- Opening Delimiter -

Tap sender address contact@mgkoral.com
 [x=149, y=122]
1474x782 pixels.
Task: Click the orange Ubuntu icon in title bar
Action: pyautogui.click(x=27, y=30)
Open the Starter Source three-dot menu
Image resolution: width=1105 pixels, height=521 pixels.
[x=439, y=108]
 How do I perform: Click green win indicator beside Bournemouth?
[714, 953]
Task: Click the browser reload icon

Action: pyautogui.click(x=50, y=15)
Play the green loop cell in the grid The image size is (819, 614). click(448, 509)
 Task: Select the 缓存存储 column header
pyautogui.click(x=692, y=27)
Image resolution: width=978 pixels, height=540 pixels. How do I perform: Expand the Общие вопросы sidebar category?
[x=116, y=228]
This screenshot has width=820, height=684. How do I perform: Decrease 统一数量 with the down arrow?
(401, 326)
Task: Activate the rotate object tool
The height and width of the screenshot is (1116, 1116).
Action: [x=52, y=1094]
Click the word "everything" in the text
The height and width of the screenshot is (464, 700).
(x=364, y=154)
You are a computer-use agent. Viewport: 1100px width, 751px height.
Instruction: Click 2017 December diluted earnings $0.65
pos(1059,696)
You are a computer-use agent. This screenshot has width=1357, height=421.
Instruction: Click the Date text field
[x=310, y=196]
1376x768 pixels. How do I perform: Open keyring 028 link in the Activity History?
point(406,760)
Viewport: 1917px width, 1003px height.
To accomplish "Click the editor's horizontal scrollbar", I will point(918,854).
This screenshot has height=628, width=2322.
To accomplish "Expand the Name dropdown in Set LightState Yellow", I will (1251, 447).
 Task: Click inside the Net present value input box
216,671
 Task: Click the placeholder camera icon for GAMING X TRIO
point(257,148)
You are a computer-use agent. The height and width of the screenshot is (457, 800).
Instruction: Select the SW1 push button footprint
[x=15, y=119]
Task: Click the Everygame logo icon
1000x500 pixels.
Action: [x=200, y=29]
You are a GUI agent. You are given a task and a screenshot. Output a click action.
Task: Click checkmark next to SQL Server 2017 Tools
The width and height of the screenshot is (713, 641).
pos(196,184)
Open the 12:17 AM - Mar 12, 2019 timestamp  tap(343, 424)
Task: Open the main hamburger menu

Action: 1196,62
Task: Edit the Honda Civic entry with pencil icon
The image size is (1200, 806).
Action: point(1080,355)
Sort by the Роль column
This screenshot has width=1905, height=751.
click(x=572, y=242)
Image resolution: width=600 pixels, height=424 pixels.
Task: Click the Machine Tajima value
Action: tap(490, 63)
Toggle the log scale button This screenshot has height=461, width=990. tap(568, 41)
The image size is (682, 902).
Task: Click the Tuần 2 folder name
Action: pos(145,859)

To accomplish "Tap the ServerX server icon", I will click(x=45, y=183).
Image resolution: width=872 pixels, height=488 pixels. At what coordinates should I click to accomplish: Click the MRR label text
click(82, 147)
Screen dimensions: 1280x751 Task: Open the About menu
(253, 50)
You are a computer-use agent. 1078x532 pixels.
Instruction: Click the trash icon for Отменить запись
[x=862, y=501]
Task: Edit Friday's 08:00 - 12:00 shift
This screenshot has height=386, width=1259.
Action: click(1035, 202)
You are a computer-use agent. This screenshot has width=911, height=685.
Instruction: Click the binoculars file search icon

- Closing Delimiter -

## Task description
Please return the full set of records exactly as given above.

## Result of this task
Tap sender address contact@mgkoral.com
 [x=149, y=122]
1474x782 pixels.
Task: Click the orange Ubuntu icon in title bar
Action: pyautogui.click(x=27, y=30)
Open the Starter Source three-dot menu
Image resolution: width=1105 pixels, height=521 pixels.
[x=439, y=108]
 How do I perform: Click green win indicator beside Bournemouth?
[714, 953]
Task: Click the browser reload icon

Action: pyautogui.click(x=50, y=15)
Play the green loop cell in the grid The image size is (819, 614). click(448, 509)
 Task: Select the 缓存存储 column header
pyautogui.click(x=692, y=27)
Image resolution: width=978 pixels, height=540 pixels. How do I perform: Expand the Общие вопросы sidebar category?
[x=116, y=228]
This screenshot has width=820, height=684. How do I perform: Decrease 统一数量 with the down arrow?
(401, 326)
Task: Activate the rotate object tool
The height and width of the screenshot is (1116, 1116).
Action: [x=52, y=1094]
Click the word "everything" in the text
The height and width of the screenshot is (464, 700).
(x=364, y=154)
You are a computer-use agent. Viewport: 1100px width, 751px height.
Instruction: Click 2017 December diluted earnings $0.65
pos(1059,696)
You are a computer-use agent. This screenshot has width=1357, height=421.
Instruction: Click the Date text field
[x=310, y=196]
1376x768 pixels. How do I perform: Open keyring 028 link in the Activity History?
point(406,760)
Viewport: 1917px width, 1003px height.
To accomplish "Click the editor's horizontal scrollbar", I will point(918,854).
This screenshot has height=628, width=2322.
To accomplish "Expand the Name dropdown in Set LightState Yellow", I will (1251, 447).
 Task: Click inside the Net present value input box
216,671
 Task: Click the placeholder camera icon for GAMING X TRIO
point(257,148)
You are a computer-use agent. The height and width of the screenshot is (457, 800).
Instruction: Select the SW1 push button footprint
[x=15, y=119]
Task: Click the Everygame logo icon
1000x500 pixels.
Action: [x=200, y=29]
You are a GUI agent. You are given a task and a screenshot. Output a click action.
Task: Click checkmark next to SQL Server 2017 Tools
The width and height of the screenshot is (713, 641).
pos(196,184)
Open the 12:17 AM - Mar 12, 2019 timestamp  tap(343, 424)
Task: Open the main hamburger menu

Action: 1196,62
Task: Edit the Honda Civic entry with pencil icon
The image size is (1200, 806).
Action: point(1080,355)
Sort by the Роль column
This screenshot has width=1905, height=751.
click(x=572, y=242)
Image resolution: width=600 pixels, height=424 pixels.
Task: Click the Machine Tajima value
Action: tap(490, 63)
Toggle the log scale button This screenshot has height=461, width=990. tap(568, 41)
The image size is (682, 902).
Task: Click the Tuần 2 folder name
Action: pos(145,859)

To accomplish "Tap the ServerX server icon", I will click(x=45, y=183).
Image resolution: width=872 pixels, height=488 pixels. At what coordinates should I click to accomplish: Click the MRR label text
click(82, 147)
Screen dimensions: 1280x751 Task: Open the About menu
(253, 50)
You are a computer-use agent. 1078x532 pixels.
Instruction: Click the trash icon for Отменить запись
[x=862, y=501]
Task: Edit Friday's 08:00 - 12:00 shift
This screenshot has height=386, width=1259.
Action: click(1035, 202)
You are a computer-use agent. This screenshot has width=911, height=685.
Instruction: Click the binoculars file search icon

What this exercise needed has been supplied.